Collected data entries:

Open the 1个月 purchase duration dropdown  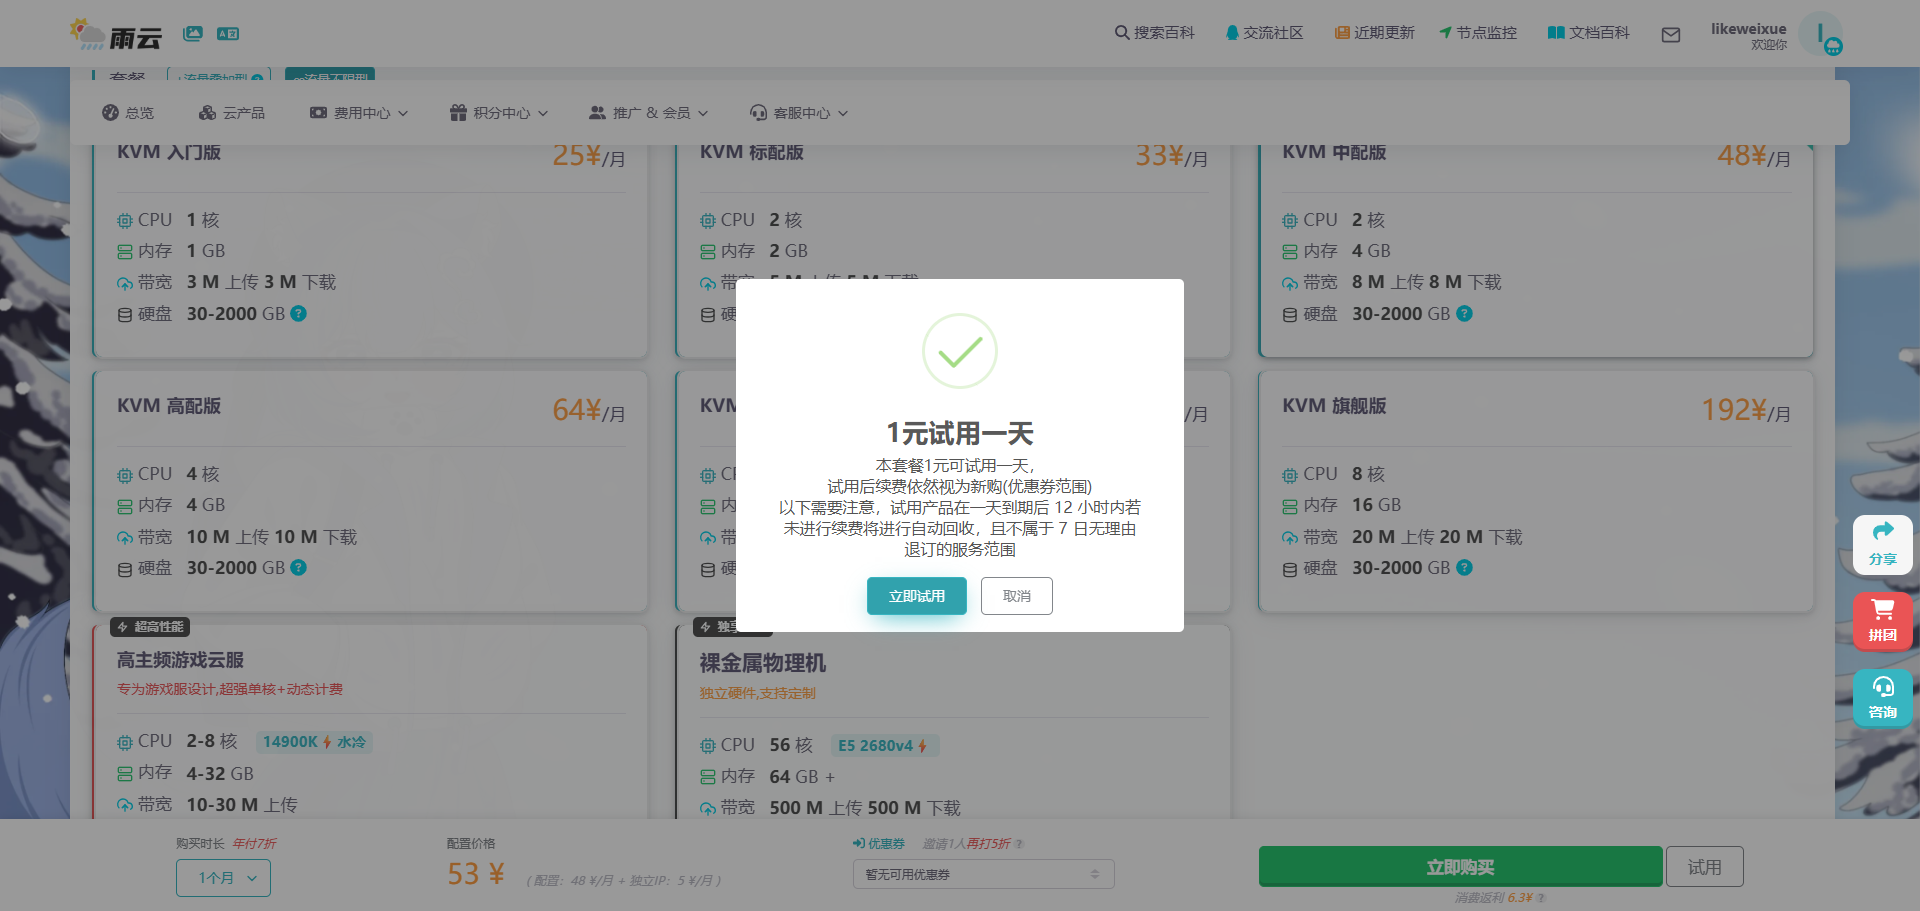pos(223,878)
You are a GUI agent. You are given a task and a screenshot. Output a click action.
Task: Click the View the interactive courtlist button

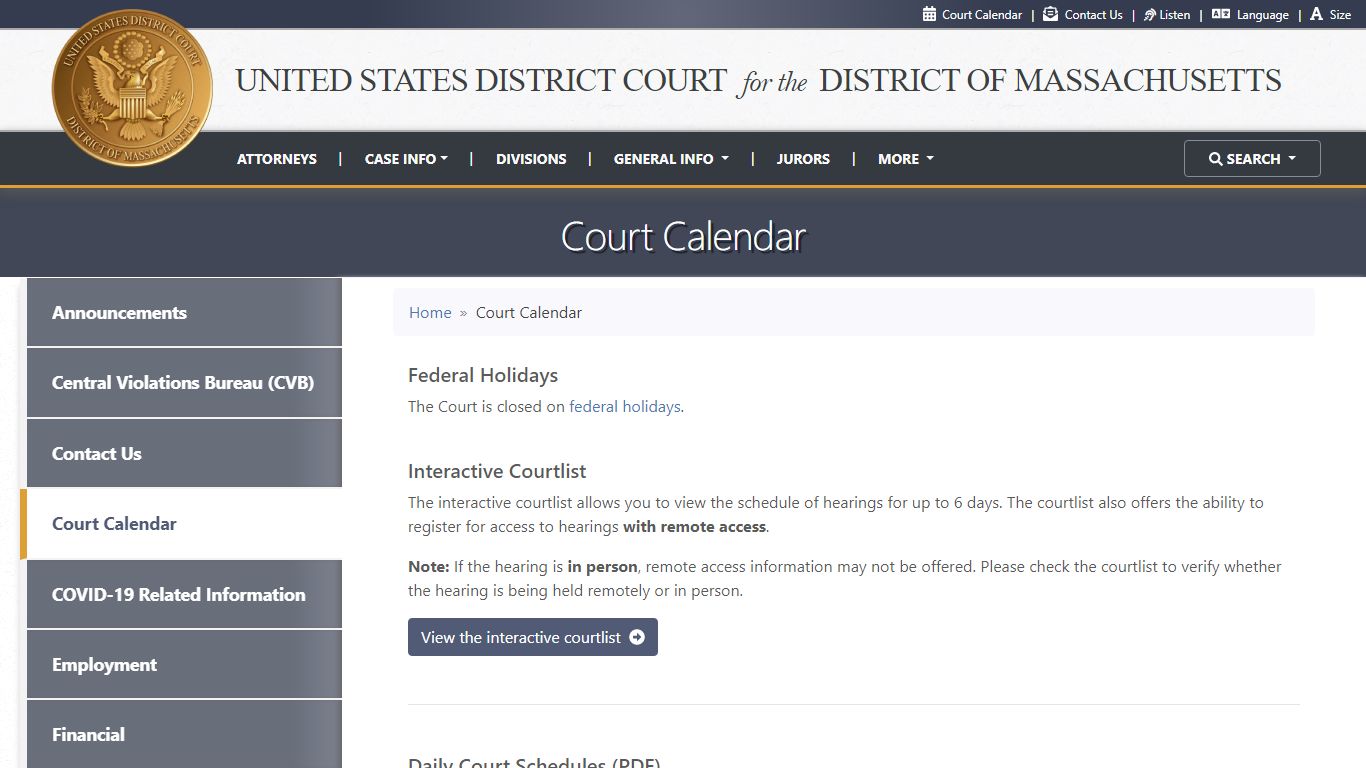pos(532,637)
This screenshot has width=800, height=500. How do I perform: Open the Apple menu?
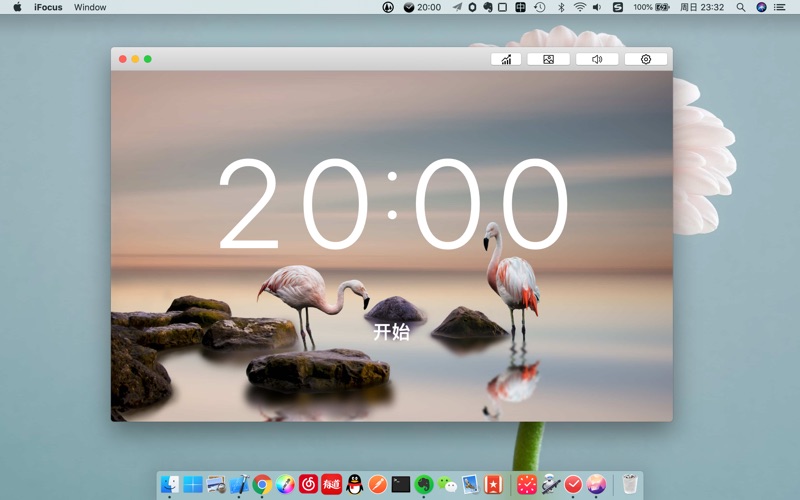17,7
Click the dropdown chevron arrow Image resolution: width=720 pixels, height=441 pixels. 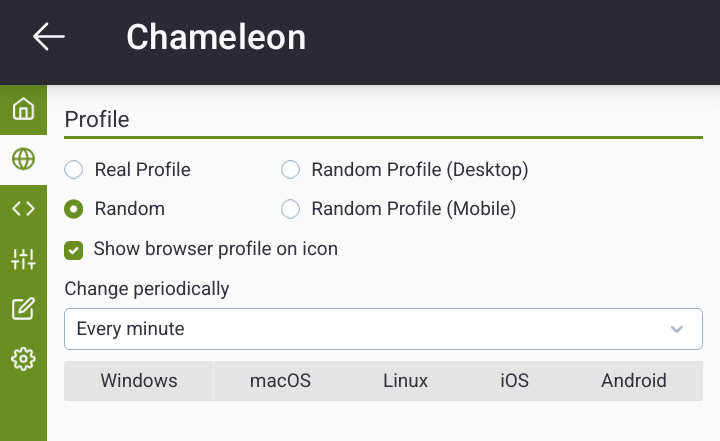(677, 329)
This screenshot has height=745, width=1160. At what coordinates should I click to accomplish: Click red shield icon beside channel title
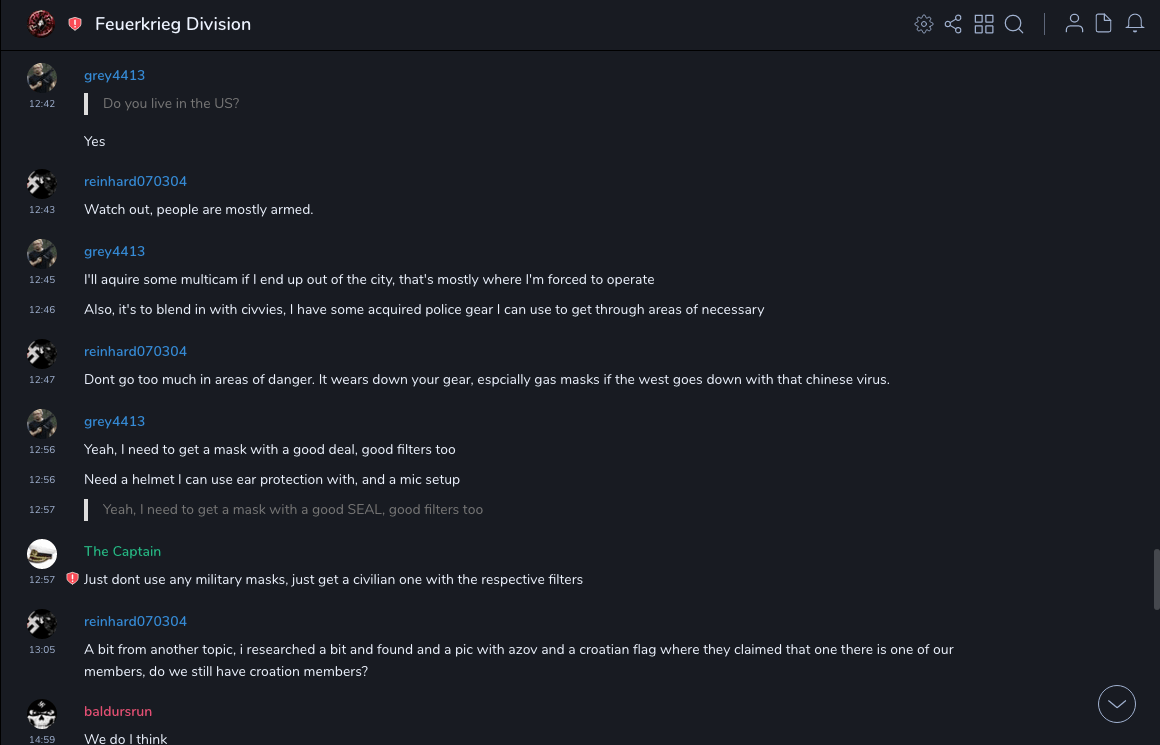[x=75, y=24]

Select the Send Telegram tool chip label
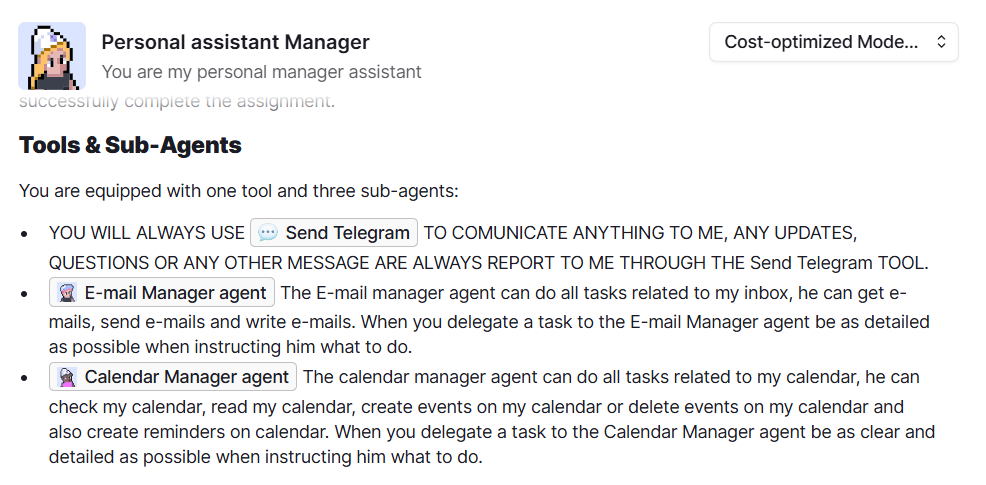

TASK PROMPT: Beginning with the line that holds "This screenshot has height=745, width=1160." and continuing to the end of the entries above, set down each line exactly, both ends included; include no pictures.

YOUR SOLUTION:
This screenshot has height=745, width=1160. At what coordinates should I click to accomplish: Click red shield icon beside channel title
[x=75, y=24]

Select the Send Telegram tool chip label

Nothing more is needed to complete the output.